There’s a very interesting trend happening in the arena of micro-publishing. And it’s one that, I believe, is connected to the idea of Communities taking place at < 150 people: the death of the ‘Comments’ section on websites.
People don’t like to make comments on websites like they used to. Instead they make comments on their own website where they have a voice.
I’m not going to tell you that ‘blogging is a new phenomenom (no kidding?!). But what is new is that people aren’t just using them for their own original publishing, but are replacing the beloved ‘comments section’ of popular websites.
Think of it this way. Let’s say that there is a really interesting story on Slashdot about a subject close to your heart. You wish to contribute to the conversation taking place, but have not commented in the first 200-300 comments. You’re voice is generally lost among those already written. Not a terrible thing, but just the way it is. Who is heard among a mob? (I use slashdot only as an example of a mob. Webloggers are out scooping slashdot on a regular basis.)

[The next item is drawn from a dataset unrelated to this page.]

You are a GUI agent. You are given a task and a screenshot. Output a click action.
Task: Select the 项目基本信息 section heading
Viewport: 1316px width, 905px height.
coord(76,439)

What I’ve noticed is that people are choosing to have their conversations among themselves via weblog and have taken their conversation to a different level insuring their voice is heard. Among conversations between five to ten people each will make commentary from their own personal soapbox, their weblog instead of commenting in someone else’s space. They then link to the original source or topic of converstion instead. Normally people used to comment underneath a given piece in the originating website.
This is interesting because the idea of a comments section (like the one below) is quickly becoming old-school. Those who are regular weblog readers or writers will no doubt recognize that they too would rather comment to their own weblog’s audience on a given subject than comment to a noisy crowd. Sometimes rather than a small crowd as well.
While surfing through other’s weblogs you’ll often see a ‘blogroll’ or ‘blogodex’ which is a list of sites that the author of said weblog often reads. I see the O’Reilly Network Weblog listed more than not among my favorite author’s lists and yet almost never see comments from them on this site. They do however comment on their own weblogs about subjects written about here.
Others even specifically turn off the ability for others to comment on their weblogs. This isn’t from not getting comments as much as a “why bother?” decision.
Personally, I feel this is a case of the pendulum swinging all the way to the other side. From commenting within other sites to commenting within your own. Voices are heard just fine in conversations taking place in a moderately sized community and only become unruly when the number of participants climbs to the point of creating more noise than signal (150?).
So, get ready to implement “who is linking to this article” mechanisms to replace your comments section. It’s not like anyone is there anyway.
Care to comment on commenting? Post your weblog’s comment URL too!